Transgourmet öffnet während der Krise für Endkonsumenten und nimmt das neue Modell zur Covid-19 Kurzarbeit für 1.680 seiner 1.800 Mitarbeiter in Anspruch. Es werden Umsatzeinbußen von bis zu 70 Prozent befürchtet. Die Genussfachmesse PUR wird auf 28. bis 29. September 2020 verschoben.

„Unsere stärksten Kundenzielgruppen Restaurants, Gasthäuser und Hotels fallen fast zur Gänze aus“, erklären die Transgourmet-Geschäftsführer Manfred Hayböck und Thomas Panholzer. „Unser oberstes Ziel lautet, Arbeitsplätze zu erhalten und die Einkommenssituation unserer Mitarbeiter bestmöglich zu gewährleisten. Wir wollen und werden diese Krise gemeinsam mit unseren Mitarbeitern bewältigen.“ Der Großhändler rechnet aktuell mit bis zu 70 Prozent Umsatzeinbußen – und das nicht nur kurzfristig. „Wir müssen realistisch davon ausgehen, dass sich die Situation erst im Sommer wieder entspannen wird“, so Panholzer.

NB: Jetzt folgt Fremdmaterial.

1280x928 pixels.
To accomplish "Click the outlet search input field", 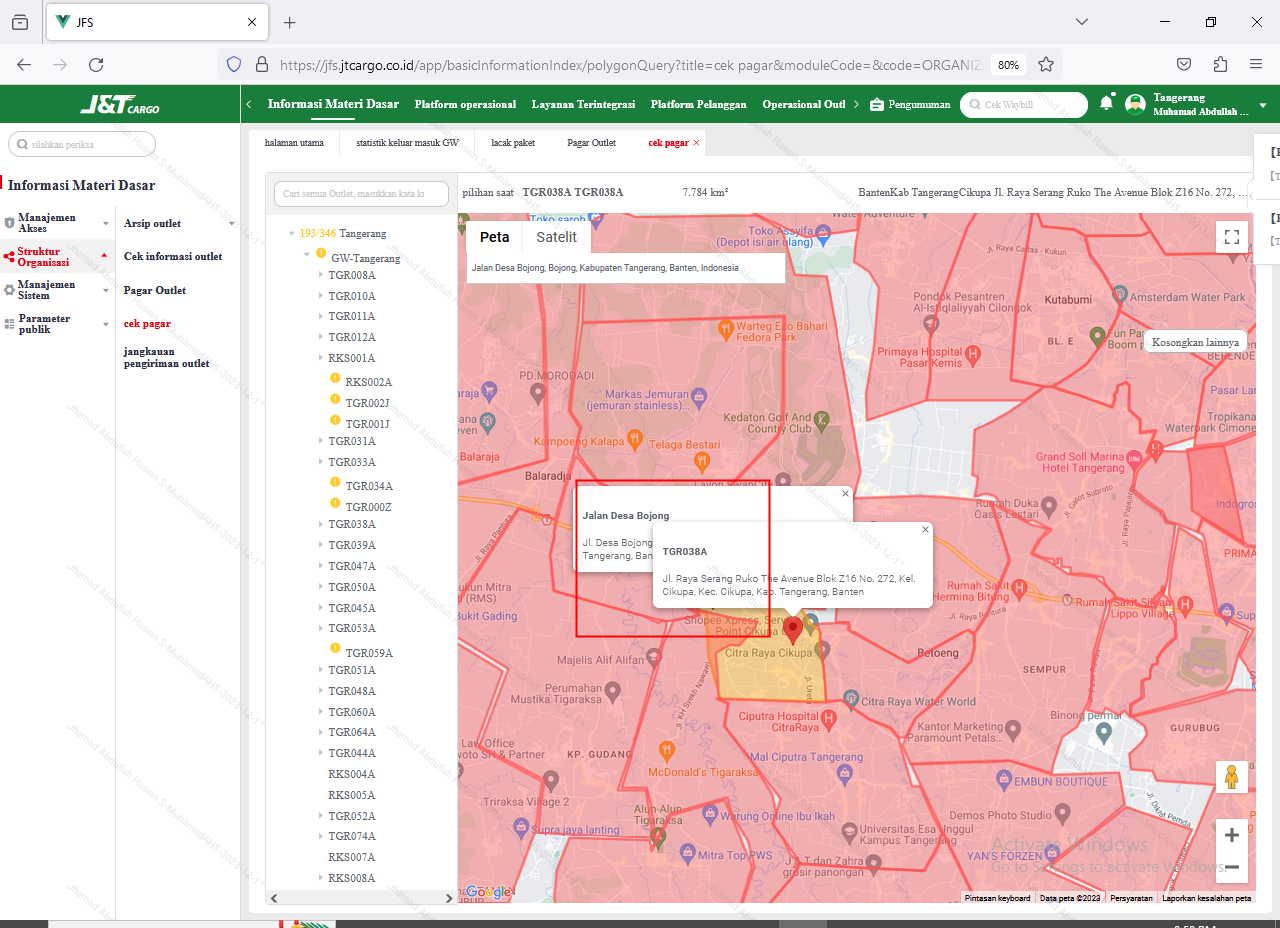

Covid-19 Kurzarbeitsmodell

Gemeinsam mit dem Betriebsrat wurde daher beschlossen, dass beinahe alle Mitarbeiter inklusive der leitenden Angestellten ab dem 23. März für drei Monate das Covid-19 Kurzarbeitsmodell in Anspruch nehmen werden. Aufgrund rechtlicher Vorgaben sind lediglich Mitarbeiter in Altersteilzeit, karenzierte Mitarbeiter und geringfügig Beschäftigte von der Kurzarbeit ausgenommen; außerdem die Geschäftsführung und freigestellte Betriebsräte. „Wir sind uns bewusst, dass diese Maßnahme für unsere Kollegen sehr einschneidend ist. Aber wir müssen gemeinsam alles tun, um Transgourmet wirtschaftlich zu stabilisieren und so unsere Arbeitsplätze zu erhalten.“

Öffnung für Endkonsumenten

Derzeit sind die 13 Transgourmet Märkte erstmalig auch für Endkonsumenten geöffnet. Mit diesem Schritt soll ein Beitrag zur Sicherstellung der Nahrungsmittelversorgung gewährleistet werden. „Wir sind gut vorbereitet und haben ausreichend Ware vorrätig“, so Thomas Panholzer. Zusätzlich wird gerade eine Frische-Offensive gestartet. Bis 28. März 2020 gibt es bei Abholung minus 20 Prozent auf das gesamte Frischwarensortiment – Obst, Gemüse, Molkereiprodukte, Fleisch und Wurst. (*Gilt nur in der Abholung auf Normalpreise, ausgenommen Aktionen und Sonderpreise.)

Neuer Termin für Transgourmet PUR

Für die ursprünglich Ende April anberaumte Genussfachmesse PUR wurde ein Ersatztermin gefunden; sie soll nun von 28. bis 29. September 2020 statt finden. Außerdem werden sämtliche aufschiebbaren Investitionen sistiert und Budgets eingefroren.